[Objective] Pick out every line in the rows below that contains the string "width" and copy each of those lines.

-- Start Exercise material --

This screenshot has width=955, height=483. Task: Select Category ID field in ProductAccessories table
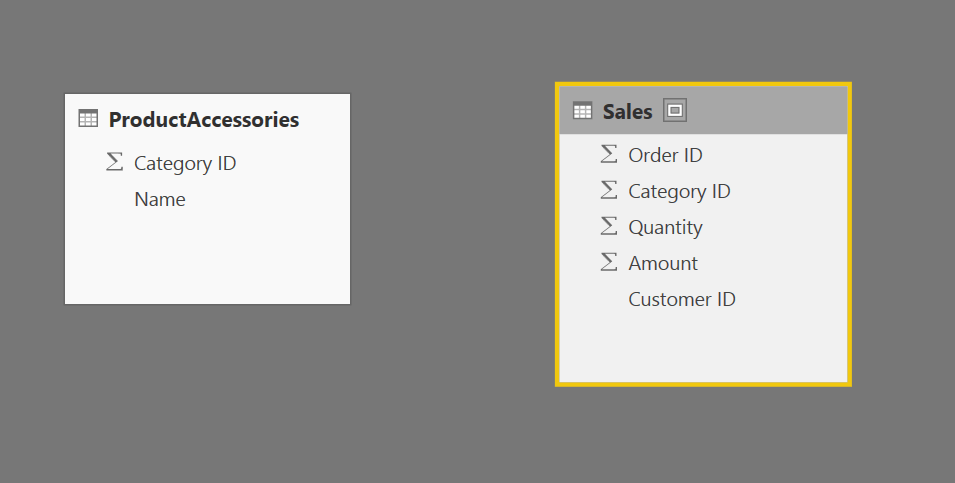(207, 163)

-- End Exercise material --
-- Start Exercise material --

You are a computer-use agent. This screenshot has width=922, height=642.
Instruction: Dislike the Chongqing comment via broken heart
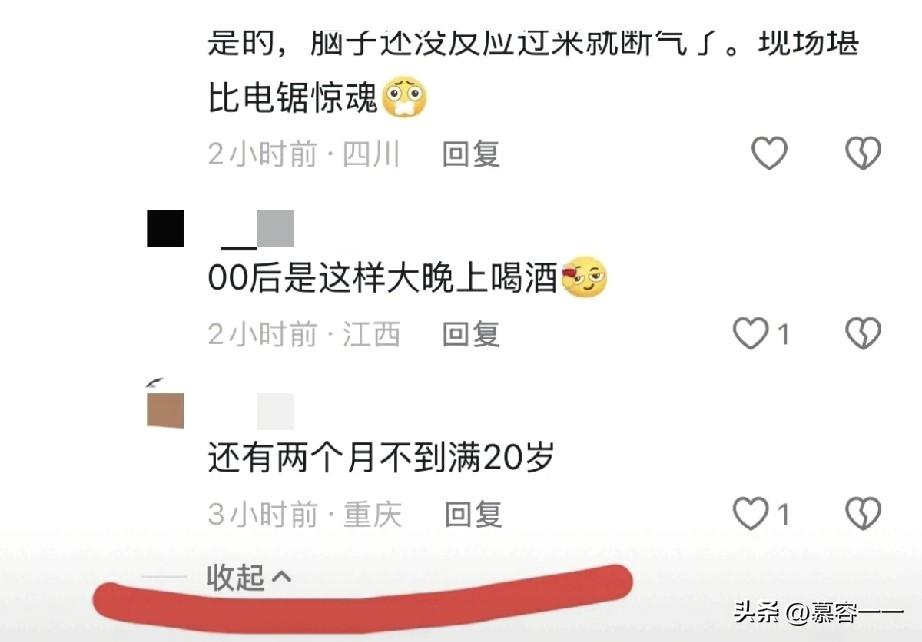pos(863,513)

-- End Exercise material --
-- Start Exercise material --

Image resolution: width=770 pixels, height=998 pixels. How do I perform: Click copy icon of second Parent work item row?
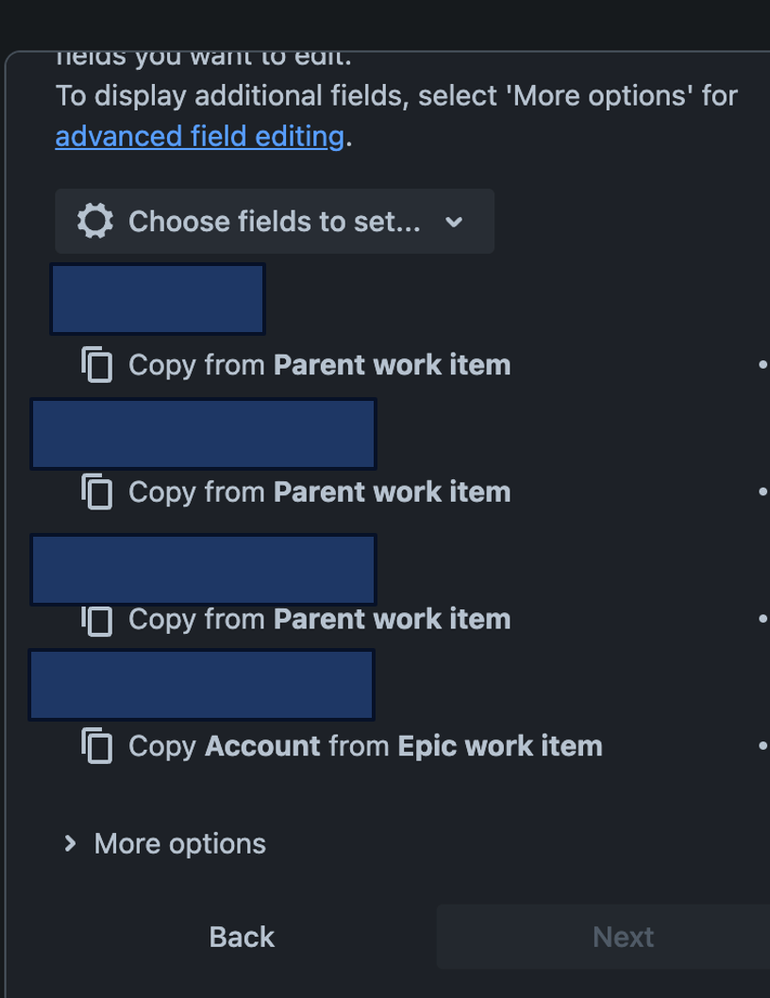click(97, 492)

-- End Exercise material --

[Response to the task]
This screenshot has width=955, height=483. Task: Select Category ID field in ProductAccessories table
You are a computer-use agent. This screenshot has width=922, height=642.
Image resolution: width=770 pixels, height=998 pixels. How do I perform: Click copy icon of second Parent work item row?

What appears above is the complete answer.